Last night we welcomed Lucy Meacock to Westholme as part of the Arthur Rouse Lecture Series to talk about her long and varied career in journalism. The British Television presenter is known to viewers across the North West for her regular presenting spot on Granada Reports and can also claim to be the longest serving female presenter in Britain!


Lucy kindly agreed to be interviewed before the talk by current Sixth Form students, Jolie Macereth and Cameron Clarkson. The budding young reporters were extremely nervous but Lucy soon put them at ease as they asked in-depth questions about her career and how to navigate the path into journalism. Lucy was extremely impressed by Jolie and Cameron, especially by their focus and ability to listen, a key skill in journalism.


Amelia Lowe, a Year 8 student then gave an eloquent welcome speech as Lucy took to the stage to discuss her long and successful career. She began with the defining moment that inspired her to want to become a writer, when her poem was published in the school magazine and she received recognition for the first time. At that early age Lucy focussed her sights on becoming a journalist but due to her mother’s illness she had to miss out on University and find a job, which she did at The Chester Chronicle and there began her career.

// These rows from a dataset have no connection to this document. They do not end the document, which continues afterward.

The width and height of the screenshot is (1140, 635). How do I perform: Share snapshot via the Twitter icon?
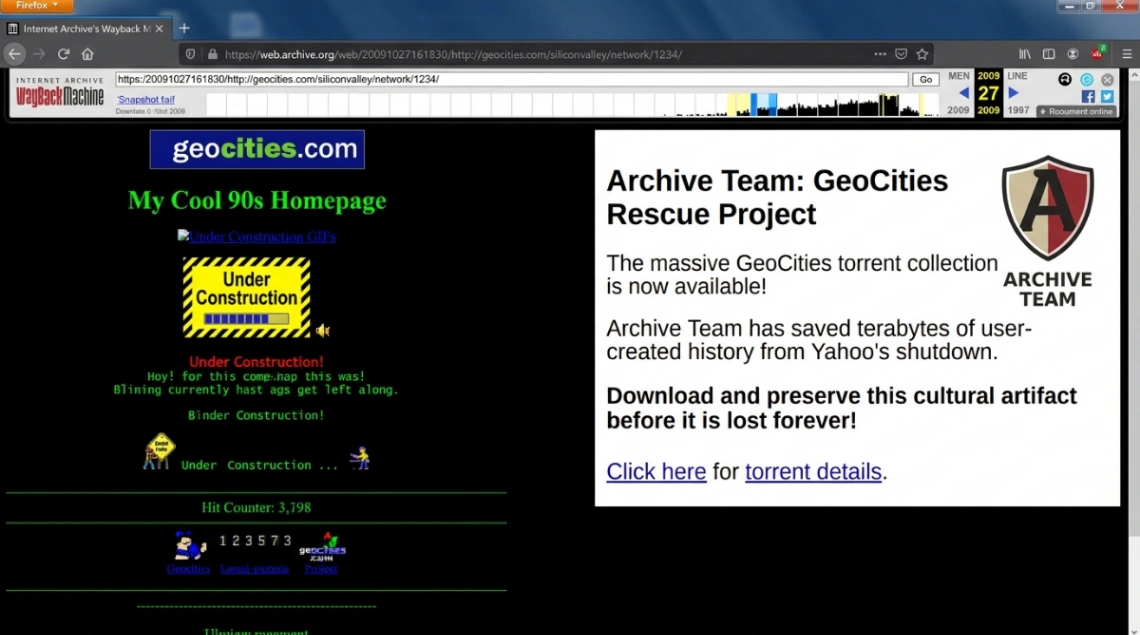click(x=1107, y=95)
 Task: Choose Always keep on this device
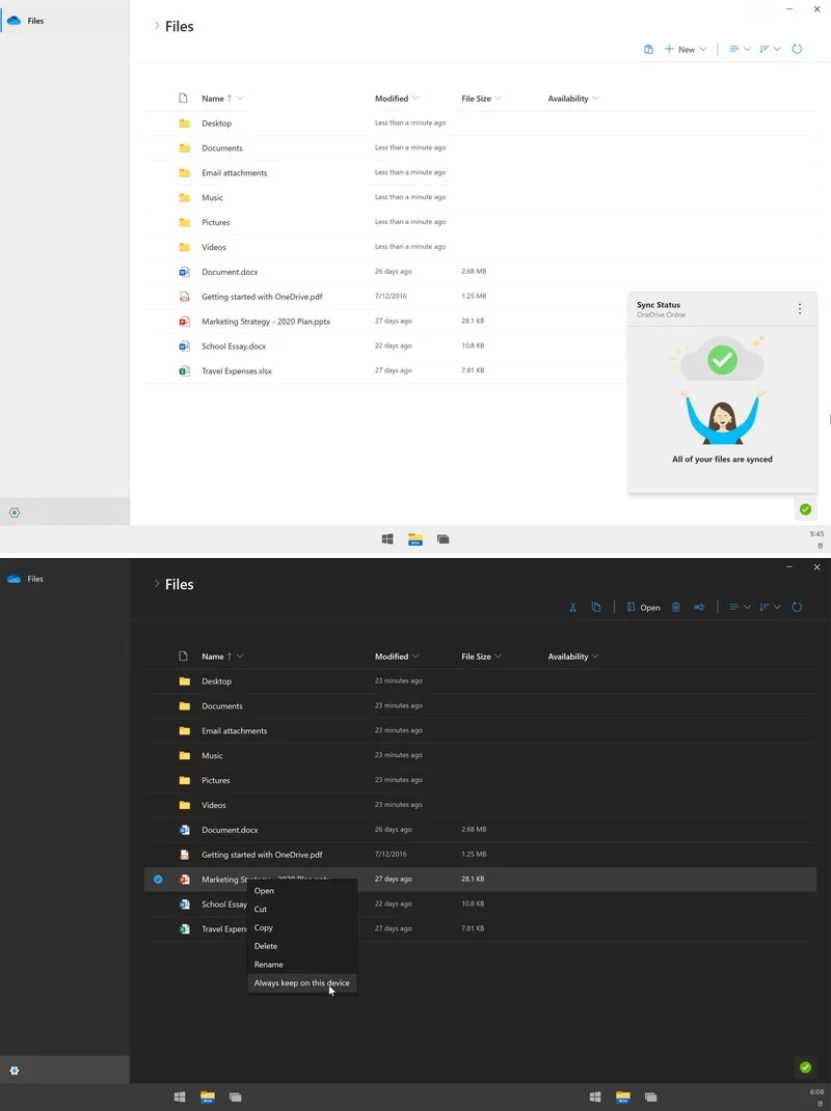click(302, 982)
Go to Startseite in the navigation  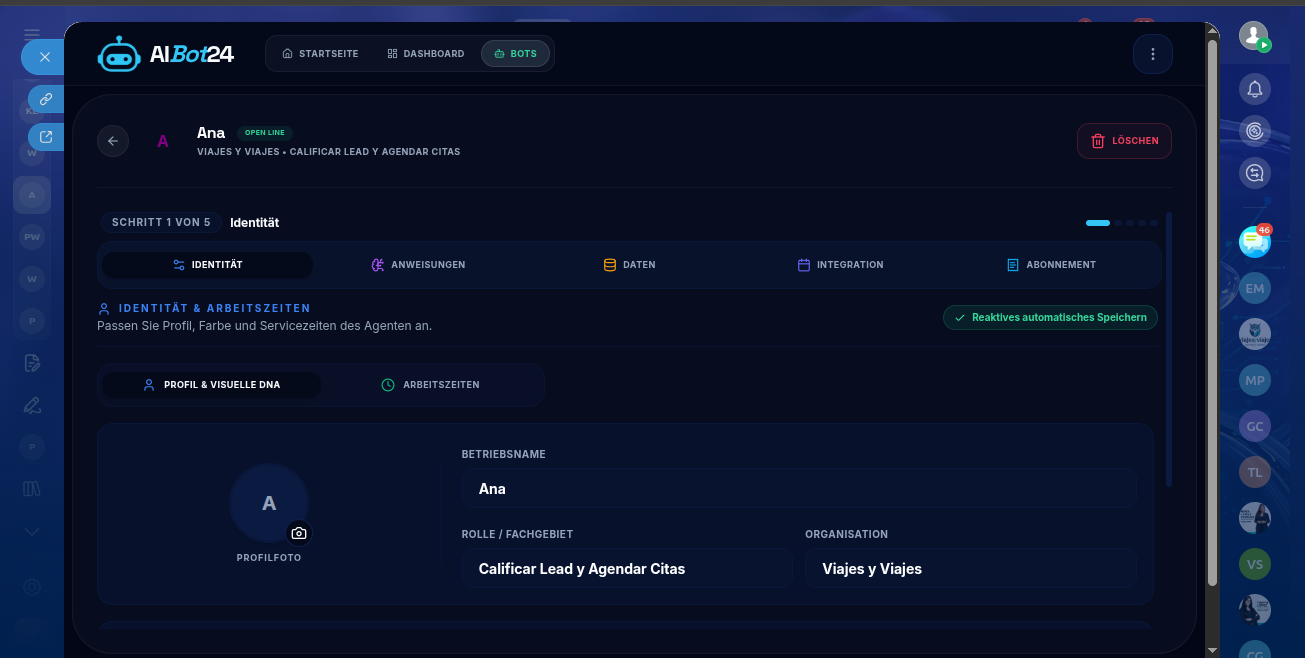(x=320, y=54)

The audience seemed spellbound as she talked about pivotal times in her life, from the moment the paper rolled hot off the press with her first by-line on the front page, to her challenging role as an anchor woman for ITV News, and a presenter of Regional Current Affairs programmes. Lucy talked emotionally about the people and stories that have shaped her as a person and a journalist over the years. She described how she has fought to report the news honestly, accurately and better than anyone else, from the stories of human tragedy to the politically controversial and those which have touched her the most.


Lucy went on to talk about her personal ambition to be a role model for both young reporters and the more mature journalists making their way in the business. Finally there was a lively question and answer session with the audience who clearly appreciated her down to earth approach and then William Harfield gave wonderful the vote of thanks and presented Lucy with a memento of her visit to Westholme. Afterwards, still undaunted, Lucy agreed to an interview with former pupil and ambitious young reporter, Alice Singleton before signing the visitors book according to tradition.


Many thanks to Lucy Meacock for a thoroughly entertaining and insightful evening; we hope she will come back again soon!